If you thought that Everest had the cinematic market cornered on terrifying, vertigo-inducing, real-life stories of man defying nature at tremendous altitudes, then think again. On September 30, The Walk marches its way into theaters, bringing a dramatized version of French high-wire artist Philippe Petit’s daring and entirely unauthorized 1974 high-wire walk between the Twin Towers of the World Trade Center. Enlisting the aide of numerous confidantes, Petit (played by Joseph Gordon-Levitt) surreptitiously snuck his way to the top of the Twin Towers, strung up a high-wire cable, and walked back and forth between them — all without a safety harness. You know, something a crazy person does. Though many are familiar with the story thanks to James Marsh’s 2008 film Man on Wire, it is getting new life in The Walk, the long-gestating brainchild of Robert Zemeckis, who both directed and wrote the screenplay for the forthcoming film.
Long intrigued by Petit’s outsized personality and outrageous stunt, Zemeckis’ film pulls out all the stops, using the latest technology available to put the audience in Petit’s shoes and force them to peer over the edge into oblivion. While much of the film’s tone is rollicking in nature, it also contains some of the most harrowing and stressful sequences I have seen on the big screen all year. With that in mind, I spoke with the legendary director of films like Forrest Gump, Who Framed Roger Rabbit, and the Back to the Future trilogy about his ongoing fascination with Petit, the challenges in finally bringing it to the big screen, and of course, how he intends to celebrate October 21, 2015, the day when Doc Brown and Marty McFly finally make their way to the future.
Nerdist: So we’ve seen an account of this story before in Man on Wire, but what about Philippe Petit and this feat spoke to you and made you want to bring it to life on the big screen?
Robert Zemeckis: Well, you know, I started this project way before they made Man on Wire. I guess when I discovered Philippe’s story, I always thought it was a story that could lend itself to a magnificent big-screen adventure. I fell in love with this character that Philippe is, and the passion that he has to perform this feat, and I thought it would make a really interesting movie.
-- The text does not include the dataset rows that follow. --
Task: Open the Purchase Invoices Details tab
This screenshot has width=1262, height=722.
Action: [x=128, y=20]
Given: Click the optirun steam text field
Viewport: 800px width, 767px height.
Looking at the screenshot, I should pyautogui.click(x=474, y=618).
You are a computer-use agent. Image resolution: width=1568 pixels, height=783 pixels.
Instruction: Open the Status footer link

N: I was surprised to see that it’s almost like a heist movie, where they have to sort of break into the tower. I don’t think a lot of people really understand that aspect of it.
RZ: Uh-huh. Yeah, yeah. It’s kind of like a caper.
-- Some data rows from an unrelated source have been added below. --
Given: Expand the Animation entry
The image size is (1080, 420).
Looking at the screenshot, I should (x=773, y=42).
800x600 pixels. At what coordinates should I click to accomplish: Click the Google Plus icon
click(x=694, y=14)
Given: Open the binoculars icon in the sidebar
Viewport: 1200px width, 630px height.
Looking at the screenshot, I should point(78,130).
N: You use forced perspective and POV shots to great effect in this film. What motivated this decision and what was your filmmaking process like?
RZ: Well, we knew that’s what we wanted to do. I mean, the mission for this spectacle of the movie was to put the audience on the high wire with Philippe. So my cameraman and my visual effects man and I, we studied what would be the best way to evoke that feeling of vertigo for the audience. We really spent a lot of time figuring out what was the best way to do that–what lenses to use, where to place the camera, how to move the camera. And so it was something that we really spent a lot of time on.
N: You mentioned that you’ve been working on this project for a while. How did it change from its initial conception to its completion?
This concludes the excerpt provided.